═════ Source data ═════

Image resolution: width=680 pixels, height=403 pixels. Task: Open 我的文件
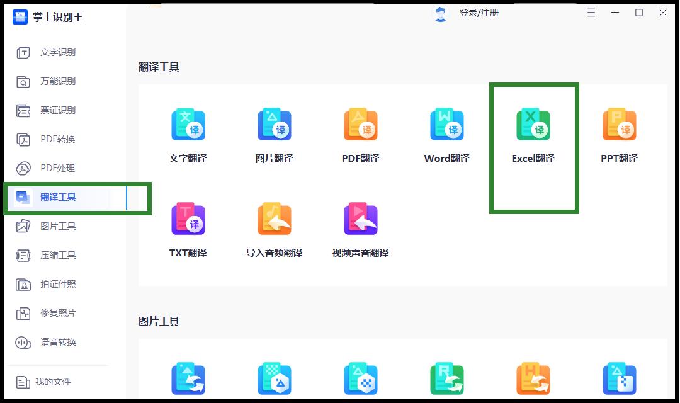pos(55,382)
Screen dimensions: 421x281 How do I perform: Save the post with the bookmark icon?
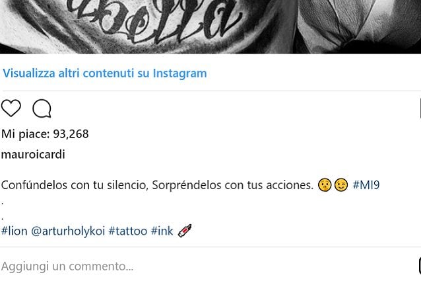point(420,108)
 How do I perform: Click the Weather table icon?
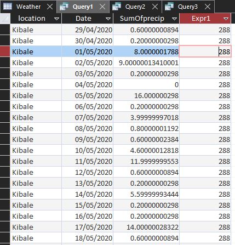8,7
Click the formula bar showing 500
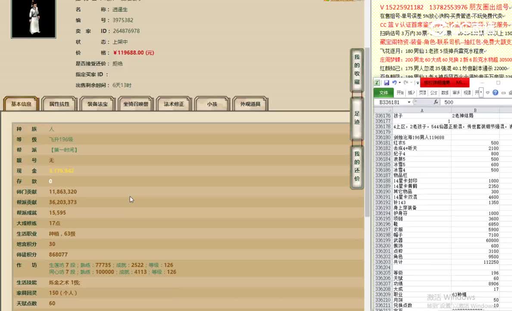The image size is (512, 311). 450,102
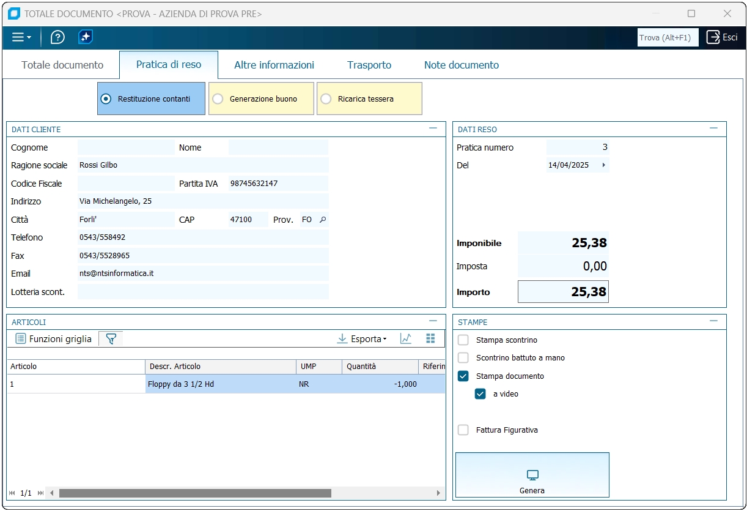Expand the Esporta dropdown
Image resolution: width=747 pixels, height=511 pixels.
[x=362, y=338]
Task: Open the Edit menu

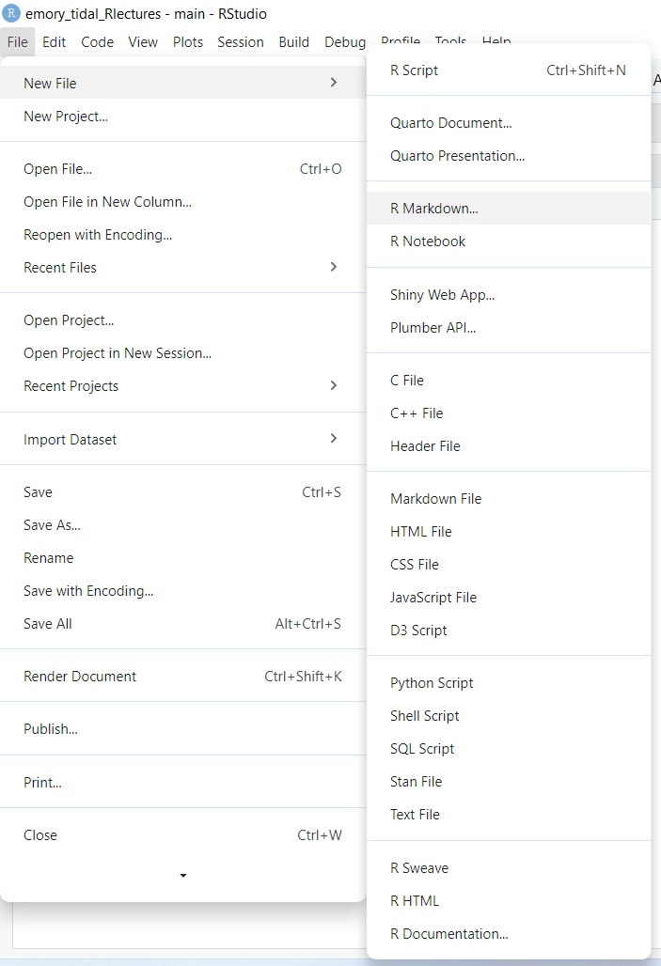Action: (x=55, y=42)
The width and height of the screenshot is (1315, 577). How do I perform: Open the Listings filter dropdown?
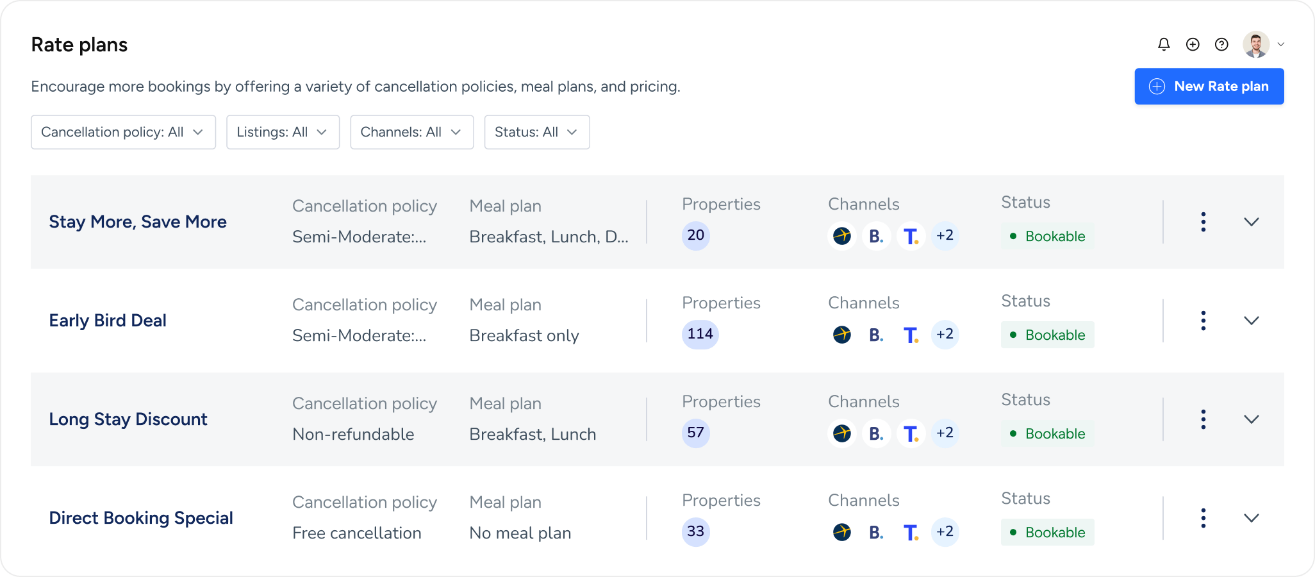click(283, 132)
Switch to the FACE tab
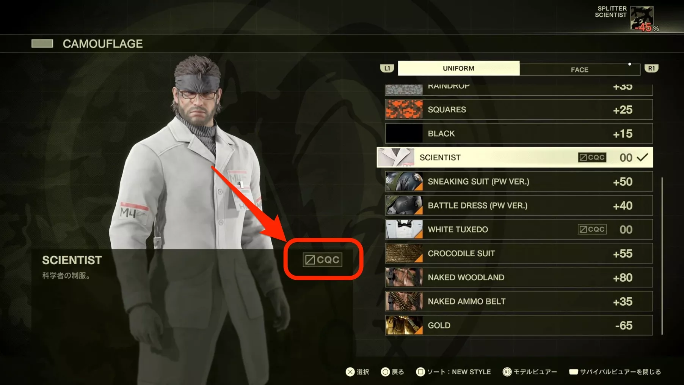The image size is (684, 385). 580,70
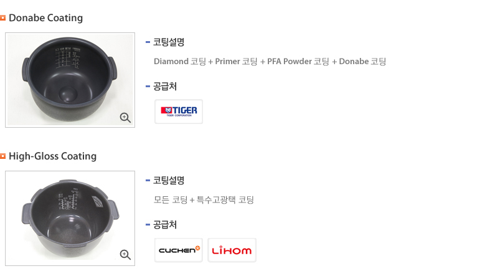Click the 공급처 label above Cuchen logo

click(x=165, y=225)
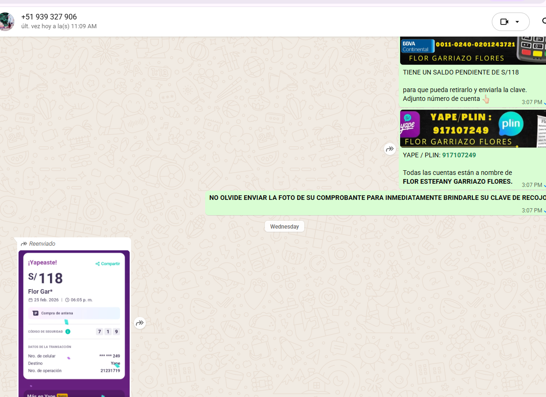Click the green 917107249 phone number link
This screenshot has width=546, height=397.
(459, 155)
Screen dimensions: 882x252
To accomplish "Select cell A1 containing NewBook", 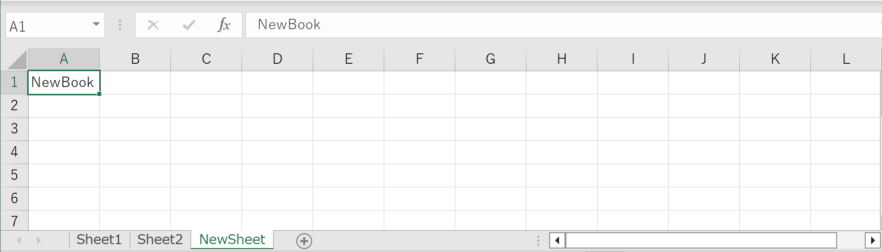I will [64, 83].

═════
═════ Source data ═════

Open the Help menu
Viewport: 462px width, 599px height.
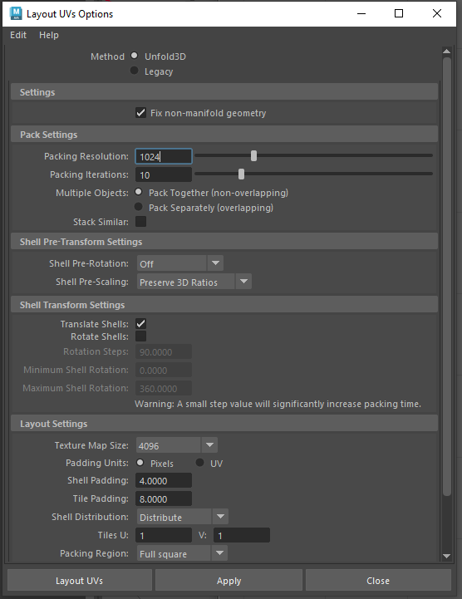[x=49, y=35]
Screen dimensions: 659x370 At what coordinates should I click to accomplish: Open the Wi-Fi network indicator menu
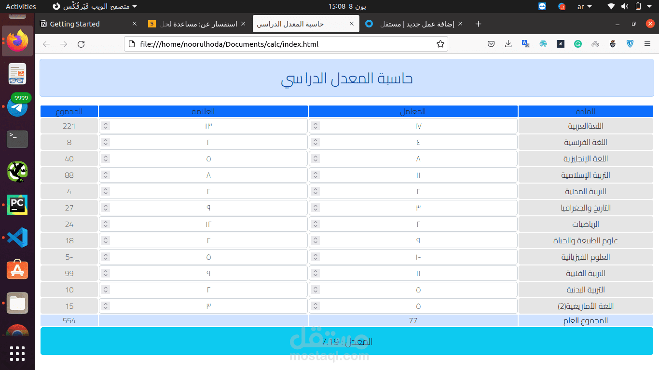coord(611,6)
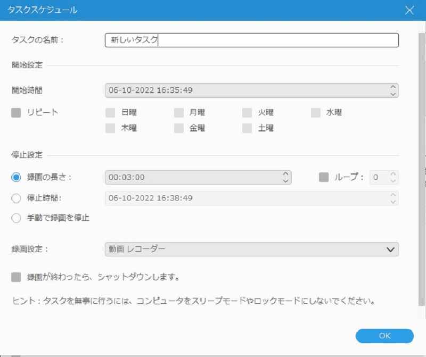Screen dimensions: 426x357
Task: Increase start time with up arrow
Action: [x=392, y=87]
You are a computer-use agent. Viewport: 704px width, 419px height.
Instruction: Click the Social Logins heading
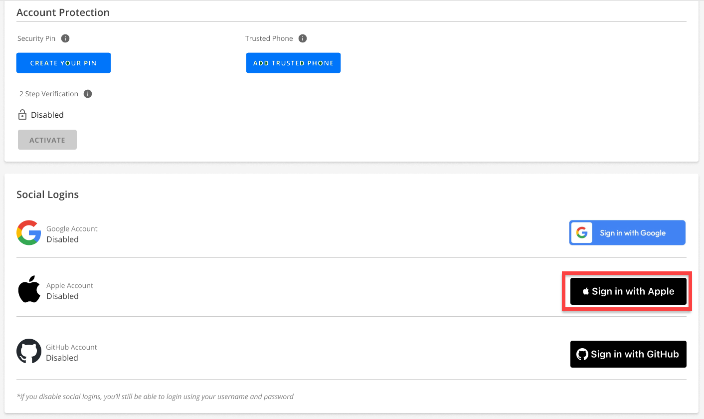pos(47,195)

═════

**Aim of the task:** What is needed is an exact copy of only the lines above from the one with "The width and" to the one with "Screen dimensions: 882x252", both kept, with every picture left out.

**Output below:**
The width and height of the screenshot is (1315, 577). How do I perform: Open the Listings filter dropdown?
click(283, 132)
Switch to the FACE tab
The image size is (684, 385). 580,70
Click the 공급처 label above Cuchen logo

click(x=165, y=225)
Click the green 917107249 phone number link
This screenshot has width=546, height=397.
(459, 155)
Screen dimensions: 882x252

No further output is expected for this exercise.